Berlusconi n’a pas la fibre belliciste
La ville aux effluves méphitiques résume bien, pour Maurizio Ferraris, l’état de déliquescence où clapote la Péninsule. Selon lui, la capitale du Mezzogiorno est aujourd’hui un calque du tableau féroce qu’en brossait Curzio Malaparte dans La Peau en 1949.
Certes, Berlusconi n’est pas Mussolini, dont il n’a pas la fibre belliciste. « Bien au contraire, souligne le philosophe. Lors de la dernière fête de la République, on peut voir Berlusconi agiter ses mains en signe de dénégation lorsqu’il chante avec ses ministres les paroles de l’hymne national où l’on s’affirme prêt à mourir pour la patrie… »
Inimaginable en France, où La Marseillaise a pour les édiles un statut sacré, mais qui dénote chez l’homme d’Etat une connaissance roublarde du tempérament des Transalpins, dont on aurait mauvaise grâce à leur faire grief.

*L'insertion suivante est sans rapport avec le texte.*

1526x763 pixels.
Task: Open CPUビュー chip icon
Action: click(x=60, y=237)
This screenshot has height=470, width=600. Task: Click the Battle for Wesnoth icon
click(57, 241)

Est-ce le dernier scandale en date qui entraîne sa chute ? Rien n’est moins sûr. Evidemment, avoir téléphoné à la police pour tenter d’exfiltrer d’un commissariat Ruby, une jeune Marocaine accusée de vol et habituée des parties fines de l’éternel jeune homme de 74 ans alors qu’elle était mineure n’était pas le meilleur moyen pour le Cavaliere de redorer son blason.
Qui plus est au prétexte piteux – démenti par l’Egypte – qu’elle était la nièce du président Moubarak. Mais après tout, comme il l’a affirmé, il vaut mieux faire appel aux compétences des prostituées que de s’adonner à des pratiques contre nature.

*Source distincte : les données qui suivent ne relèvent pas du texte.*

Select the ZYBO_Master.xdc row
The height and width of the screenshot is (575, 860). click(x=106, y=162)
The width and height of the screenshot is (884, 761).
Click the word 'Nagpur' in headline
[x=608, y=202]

« Ces propos, souligne Maurizio Ferraris, n’ont choqué qu’une frange infime de son électorat, pour qui il conserve l’image patiemment construite d’un personnage fabuleux, qui réalise par procuration des rêves de toute-puissance. Sa sexualité exhibée témoigne pour ses aficionados d’une ‘vitalité sympathique’ et les accusations qu’on lui porte d’un moralisme anachronique. Et peu importe si c’est en contradiction complète avec son rejet de l’homosexualité. »

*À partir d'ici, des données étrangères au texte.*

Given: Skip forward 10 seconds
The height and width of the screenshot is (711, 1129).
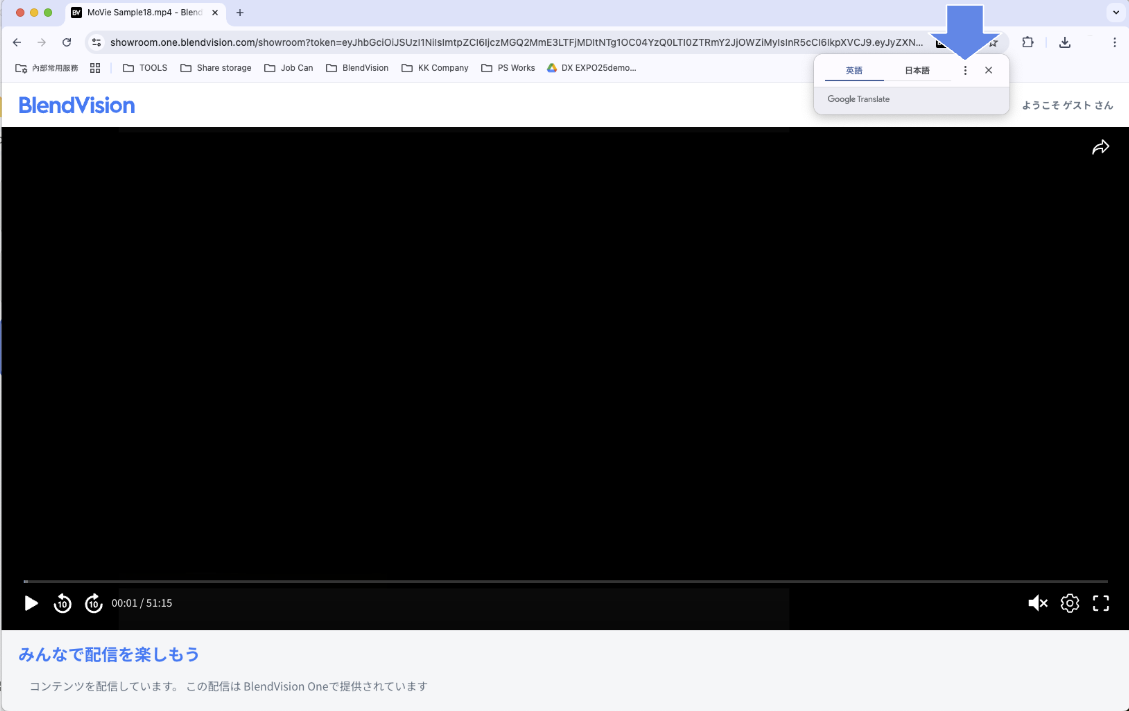Looking at the screenshot, I should tap(94, 603).
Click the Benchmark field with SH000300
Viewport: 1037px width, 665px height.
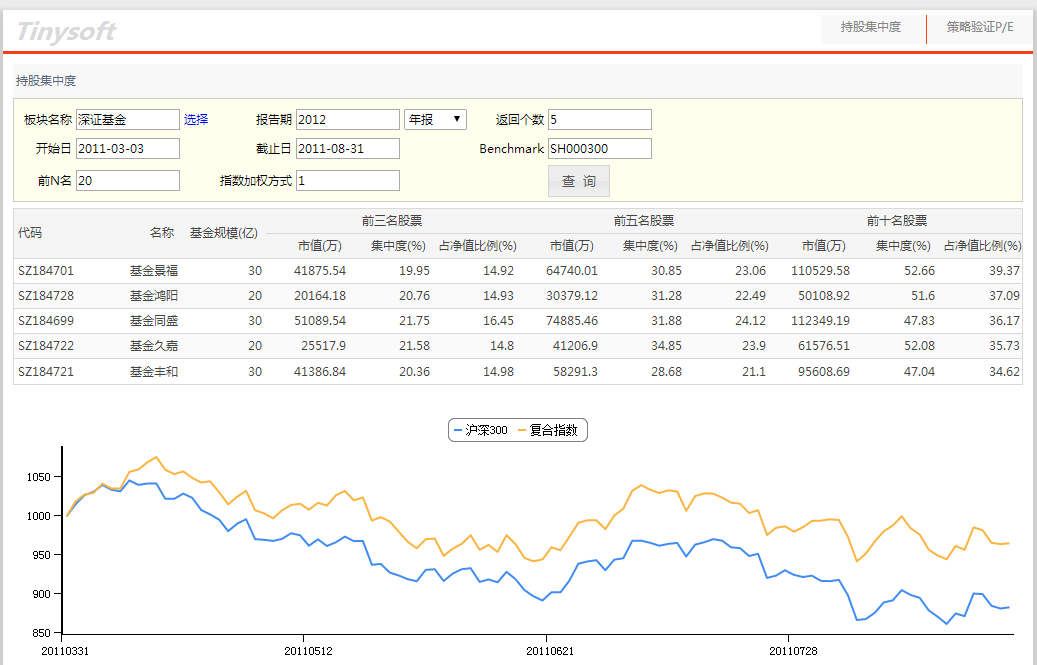point(599,149)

En matière de (non) parité, l’Italie détient quelques records : le taux le plus haut (55 %) de femmes au foyer de l’UE, taux resté inchangé ces cinq dernières années.
L’Italie, à la 74ème place mondiale en matière de droit des femmes
Parmi les Italiennes qui travaillent, seules 7 % d’entre elles accèdent à des postes décisionnaires (contre 33 % dans les pays scandinaves). Selon les statistiques de l’OCDE, les Italiennes accumulent 21 heures de travaux domestiques hebdomadaires et les hommes disposent de 80 minutes de temps libre par jour de plus que leurs compagnes (contre 3 minutes pour les Norvégiens…). Une enquête récente d’une association de femmes au foyer a montré que 70 % des Italiens ne se sont jamais servi d’un fer à repasser, et 95 % d’une machine à laver.
Ce terreau, qui met l’Italie à la 74e place mondiale en matière de droit des femmes, est renforcé par l’usage jusqu’à la nausée de bimbos dénudées sur les plateaux de télévision, quasi-monopole de l’empire médiatique de Berlusconi, qui a par ailleurs nommé à la tête des trois chaînes publiques de la RAI un homme à son entière dévotion.
Un climat qui a permis à Berlusconi, interrogé sur la recrudescence de viols, de déclarer sans provoquer plus qu’un tollé de principe :
« Nous n’avons pas assez de soldats pour empêcher cela. Et puis… nos femmes sont tellement belles ! »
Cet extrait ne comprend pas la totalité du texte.